Mon nez est en larmes,
Mon ami Bugeaud,
Prêt’-moi tes gendarmes
Pour leur dire un mot.
En capote bleue,
La poule au shako,
Voici la banlieue !
Co-cocorico !


Ils se serrèrent la main.

— C’est Gavroche, dit Enjolras.

— Il nous avertit, dit Combeferre.

Une course précipitée troubla la rue déserte, on vit un être plus agile qu’un clown grimper par-dessus l’omnibus, et Gavroche bondit dans la barricade tout essoufflé, en disant :

— Mon fusil ! Les voici.

Un frisson électrique parcourut toute la barricade, et l’on entendit le mouvement des mains cherchant les fusils.

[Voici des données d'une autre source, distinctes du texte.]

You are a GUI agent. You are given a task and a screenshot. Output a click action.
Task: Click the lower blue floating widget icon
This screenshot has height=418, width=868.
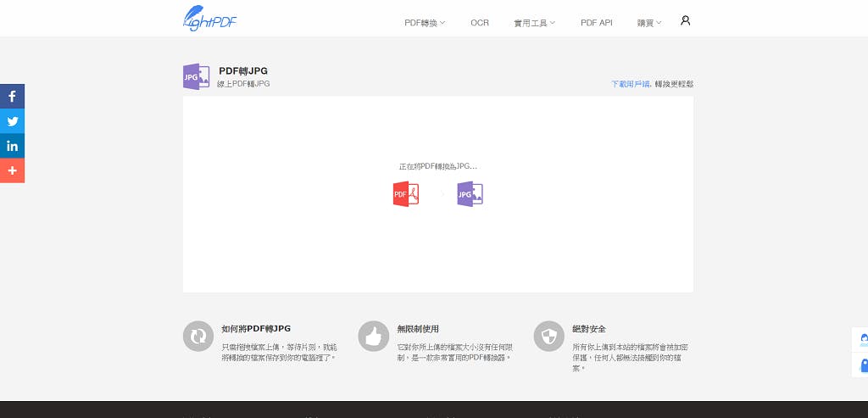point(862,365)
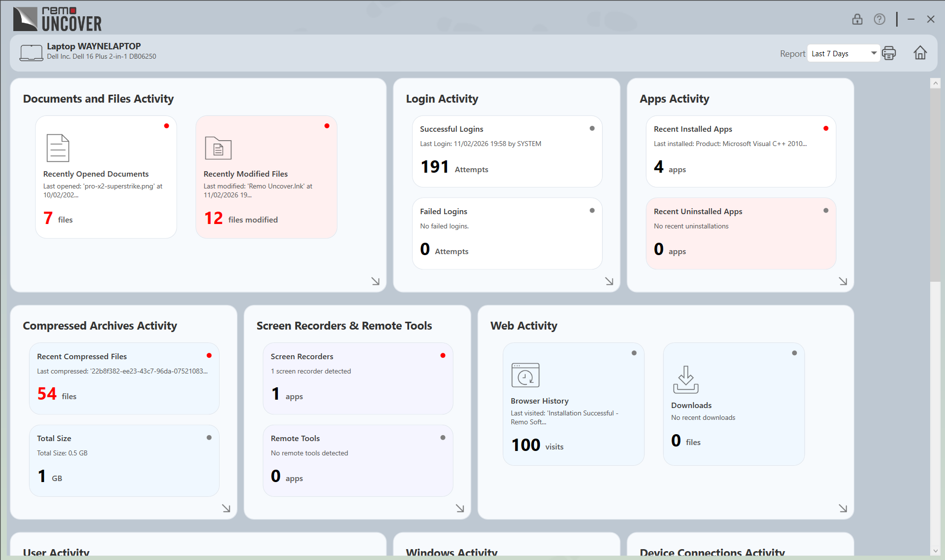Expand Web Activity panel arrow
Image resolution: width=945 pixels, height=560 pixels.
point(843,508)
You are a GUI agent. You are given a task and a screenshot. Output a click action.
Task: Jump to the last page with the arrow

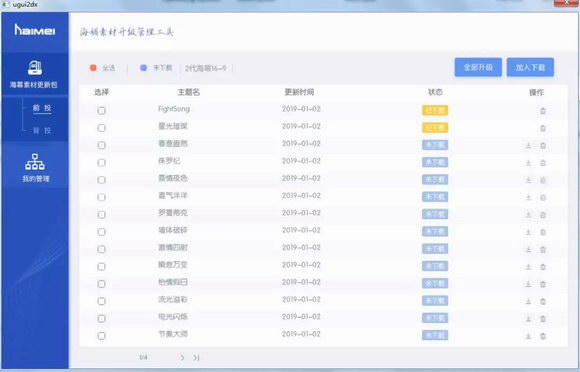(196, 358)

— Veux-tu ma carabine ? dit Enjolras au gamin.

— Je veux le grand fusil, répondit Gavroche.

Et il prit le fusil de Javert.

Deux sentinelles s’étaient repliées et étaient rentrées presque en même temps que Gavroche. C’était la sentinelle du bout de la rue et la vedette de la Petite-Truanderie. La vedette de la ruelle des Prêcheurs était restée à son poste, ce qui indiquait que rien ne venait du côté des ponts et des halles.